Mantenha o netbook para testes e compre um Notebook com 13″. =)
Have you tried the UNR?
Hey, there. Power users tend to enjoy gentoo a lot. I’m a gentooer for quite some time already and I can’t live without it. I recently bought an eeepc 1000ha and customized it from scratch in no more than a few days. You could give it a try, portage rulez: http://www.gentoo.org
Tibbs.
Oh yeah, I didn’t know about it, thanks, you know, there’s a friend of mine who was working for Microsoft who might be interested, his name’s Daniel Robbins, you should mail him…
Ok… now, seriously… This is funny. I have been a member of the Gentoo Brazil community since 2003, and left it last year. I strongly suggest using funtoo if you’re really into power tools because it’s portage + git, so EXTRA AWESOMENESS.
It’s been a month or two since I installed the Ubuntu Lucid Lynx beta in my eeepc 1000HA and I can say that, so far, it was the best distribution I ever installed in this netbook. I’ve tried ubuntu-eee, easypeasy, eeebuntu, etc, but they were all slow, outdated, or stuck to the “netbook L&F”. eeebuntu was the best one of them, but it was still outdated and a bit slow.
I found out that most of the sluggishness in the previous distributions were due to a lack of proper support of the Intel graphics stack in X.org and kernel. Lucid Lynx has a newer kernel and newer X.org that have proper support and I can even have compiz enabled without having a major slowdown in everything I do. Chromium is way faster than Firefox in this netbook and uses way less processor power, resulting in a longer battery life. One other detail is that one should definitely install eee-control when using stock ubuntu, so that the profiles (powersave, normal, performance) embedded in the BIOS can be use.
With this setup, I have about the same speed and a bit more of battery life than I have with the Windows XP that came with the netbook.
I think you should give it a spin, just my 2c.

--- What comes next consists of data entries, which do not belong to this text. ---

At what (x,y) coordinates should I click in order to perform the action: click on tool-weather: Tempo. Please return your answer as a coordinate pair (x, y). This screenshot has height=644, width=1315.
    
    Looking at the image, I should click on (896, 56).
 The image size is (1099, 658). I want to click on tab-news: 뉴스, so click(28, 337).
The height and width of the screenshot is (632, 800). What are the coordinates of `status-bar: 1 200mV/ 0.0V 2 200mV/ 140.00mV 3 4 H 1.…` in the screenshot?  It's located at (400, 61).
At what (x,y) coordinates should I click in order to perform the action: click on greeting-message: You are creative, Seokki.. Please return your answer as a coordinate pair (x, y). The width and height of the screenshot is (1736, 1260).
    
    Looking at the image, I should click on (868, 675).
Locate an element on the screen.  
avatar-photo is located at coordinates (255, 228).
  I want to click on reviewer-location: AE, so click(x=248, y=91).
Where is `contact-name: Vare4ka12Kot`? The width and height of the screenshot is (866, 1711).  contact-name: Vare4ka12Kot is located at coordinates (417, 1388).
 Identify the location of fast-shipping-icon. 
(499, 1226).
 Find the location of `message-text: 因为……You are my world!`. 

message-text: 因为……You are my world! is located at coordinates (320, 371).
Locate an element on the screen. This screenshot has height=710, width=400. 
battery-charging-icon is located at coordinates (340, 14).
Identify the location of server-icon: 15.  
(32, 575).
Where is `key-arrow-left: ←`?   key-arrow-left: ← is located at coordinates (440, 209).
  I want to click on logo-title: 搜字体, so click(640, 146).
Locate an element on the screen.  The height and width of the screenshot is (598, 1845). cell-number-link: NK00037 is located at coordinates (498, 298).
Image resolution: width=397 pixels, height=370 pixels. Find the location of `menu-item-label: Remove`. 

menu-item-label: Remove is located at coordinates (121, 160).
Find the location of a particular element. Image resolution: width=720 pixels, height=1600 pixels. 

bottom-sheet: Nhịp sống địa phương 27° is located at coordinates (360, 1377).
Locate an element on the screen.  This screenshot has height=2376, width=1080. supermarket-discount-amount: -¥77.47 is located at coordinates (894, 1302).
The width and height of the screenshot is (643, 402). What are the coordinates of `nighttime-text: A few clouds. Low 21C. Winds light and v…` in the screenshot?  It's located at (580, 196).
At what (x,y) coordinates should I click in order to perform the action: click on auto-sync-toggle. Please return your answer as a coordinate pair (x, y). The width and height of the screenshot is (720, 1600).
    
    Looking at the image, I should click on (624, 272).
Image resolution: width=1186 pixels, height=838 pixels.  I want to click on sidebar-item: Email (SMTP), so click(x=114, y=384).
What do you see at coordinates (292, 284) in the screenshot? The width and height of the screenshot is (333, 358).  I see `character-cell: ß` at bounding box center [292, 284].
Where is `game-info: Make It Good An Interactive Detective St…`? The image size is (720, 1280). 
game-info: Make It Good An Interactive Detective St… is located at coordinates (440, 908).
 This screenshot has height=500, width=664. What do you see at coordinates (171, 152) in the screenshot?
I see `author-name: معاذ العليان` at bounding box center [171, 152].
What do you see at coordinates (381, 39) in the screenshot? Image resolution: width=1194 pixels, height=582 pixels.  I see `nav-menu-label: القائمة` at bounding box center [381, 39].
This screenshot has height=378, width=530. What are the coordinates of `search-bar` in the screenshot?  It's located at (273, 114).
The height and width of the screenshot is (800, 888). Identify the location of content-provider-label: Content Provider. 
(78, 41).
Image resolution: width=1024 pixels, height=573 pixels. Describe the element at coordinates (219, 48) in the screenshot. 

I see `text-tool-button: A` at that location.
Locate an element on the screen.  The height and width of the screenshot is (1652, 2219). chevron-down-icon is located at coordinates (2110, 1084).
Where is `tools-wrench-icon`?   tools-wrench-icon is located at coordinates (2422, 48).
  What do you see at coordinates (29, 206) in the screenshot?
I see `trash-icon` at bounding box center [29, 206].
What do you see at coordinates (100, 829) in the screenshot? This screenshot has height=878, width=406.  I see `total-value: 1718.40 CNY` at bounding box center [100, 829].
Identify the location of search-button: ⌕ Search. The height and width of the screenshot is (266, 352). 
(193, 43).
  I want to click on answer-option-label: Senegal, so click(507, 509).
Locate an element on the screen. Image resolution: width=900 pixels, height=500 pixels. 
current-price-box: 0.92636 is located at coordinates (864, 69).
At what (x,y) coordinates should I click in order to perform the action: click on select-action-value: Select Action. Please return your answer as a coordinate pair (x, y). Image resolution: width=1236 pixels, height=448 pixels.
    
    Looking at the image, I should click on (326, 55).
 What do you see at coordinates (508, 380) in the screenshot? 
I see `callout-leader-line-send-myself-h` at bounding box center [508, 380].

Se você se sente confortável para customizar sua distro, creio que Debian seja uma ótima escolha. Para ganhar um pouco em velocidade você pode compilar seu próprio núcleo, de acordo com a sua máquina.
I have the same EEEPC and problems but…
I’d install FreeBSD, with fluxbox and all tools I need (emacs + g++ + python). It’s really fast, boot ~= 3s (with X and fluxbox running), firefox ~= 2s or less. Awesome!
http://www.flickr.com/photos/umgeher/3304904084/in/set-72157614273661775/ — at my beach house (ubatuba)
I’m using Archlinux in my Dell Mini 9 and I’m very pleased with it. Maybe you can give it a try.